====== Data section ======
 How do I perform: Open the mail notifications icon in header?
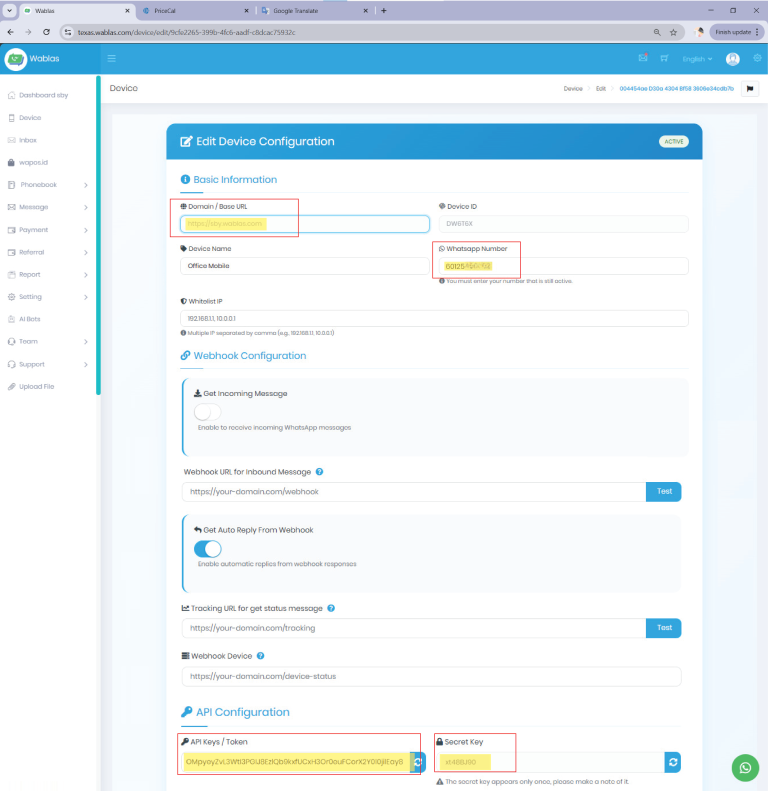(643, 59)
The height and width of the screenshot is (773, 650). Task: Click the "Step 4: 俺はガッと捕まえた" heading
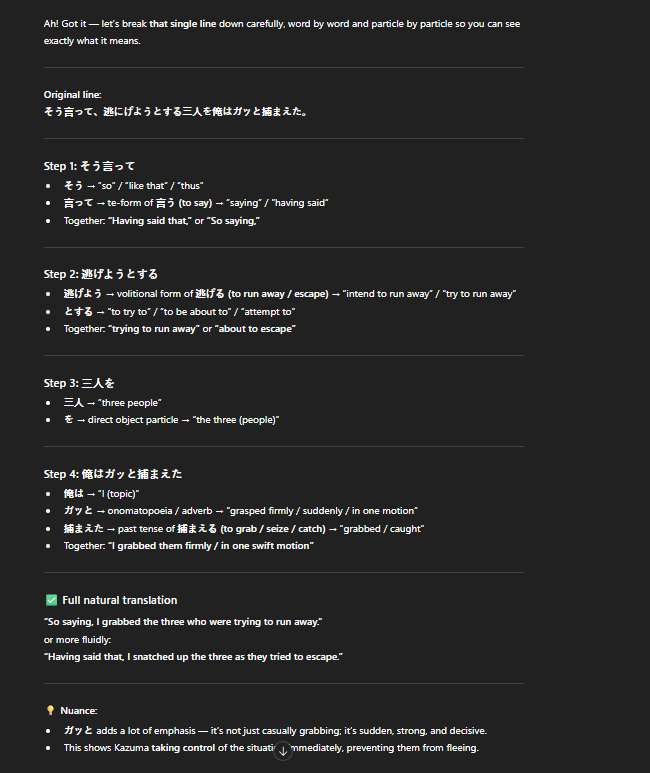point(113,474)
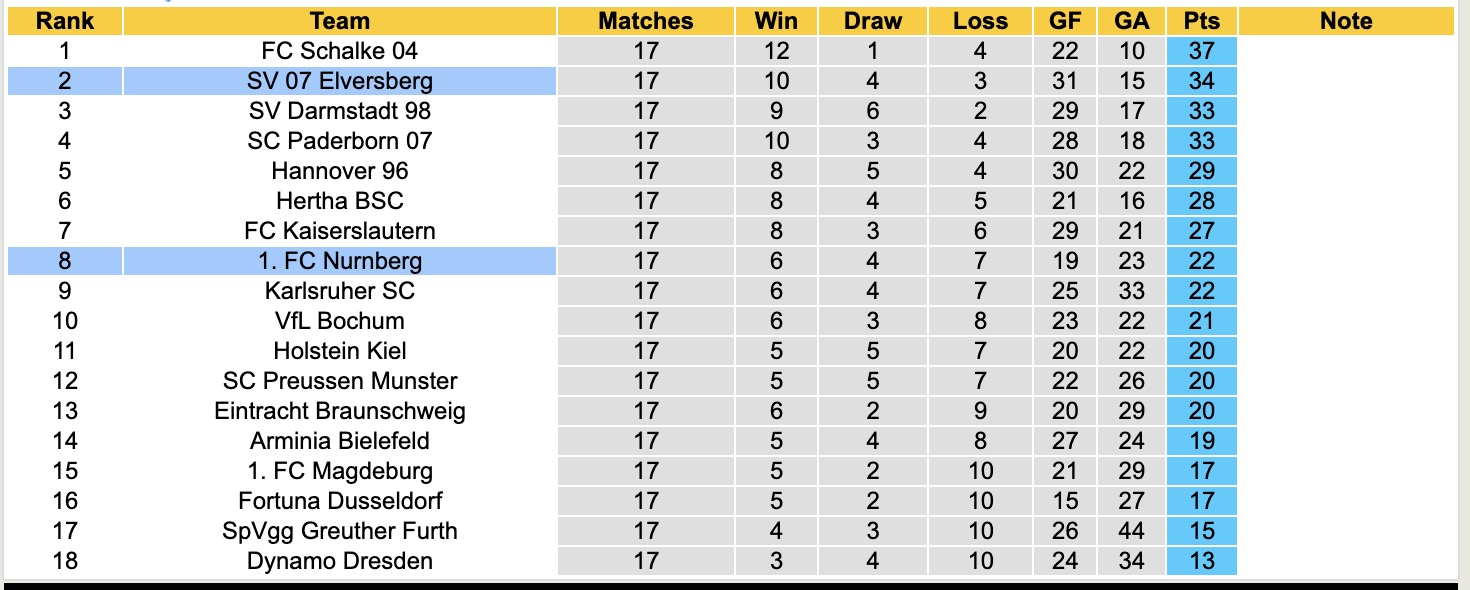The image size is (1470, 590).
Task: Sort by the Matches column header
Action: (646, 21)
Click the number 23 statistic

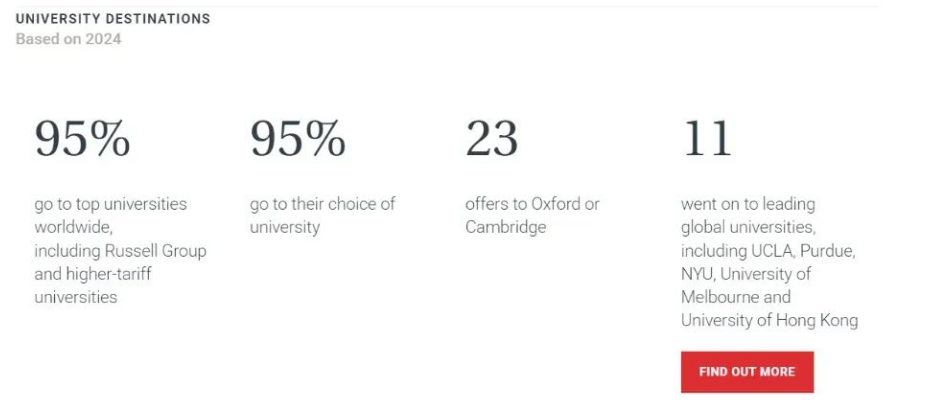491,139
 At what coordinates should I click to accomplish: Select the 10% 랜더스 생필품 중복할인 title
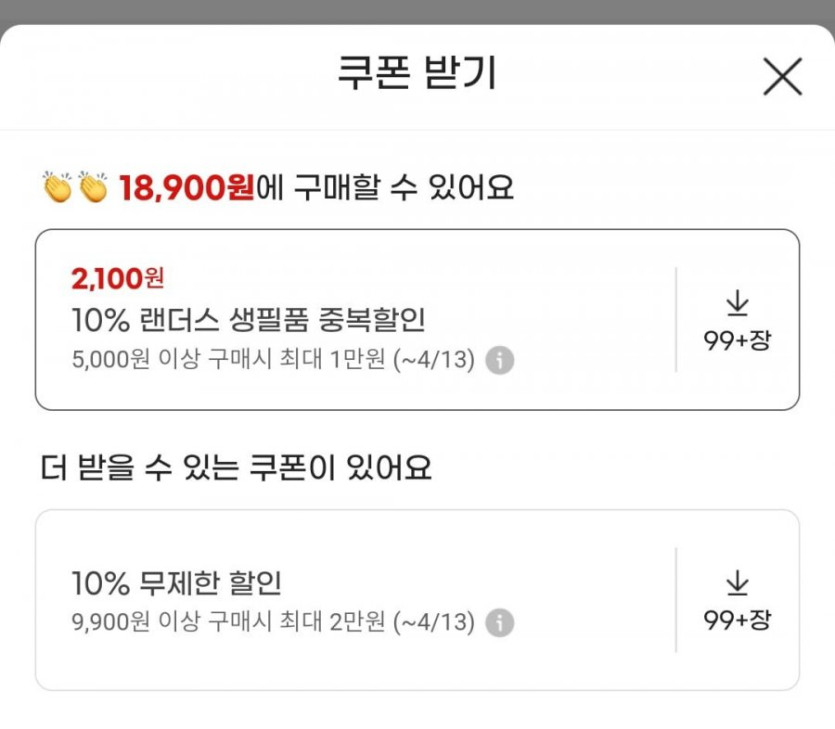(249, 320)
======
### Required work
I would like you to retype exactly the lines running from the one containing "At what coordinates" to the last line of the entries, both included, leaving all pictures out.

### Solution to this task
 At what coordinates should I click to accomplish: Select the 10% 랜더스 생필품 중복할인 title
(249, 320)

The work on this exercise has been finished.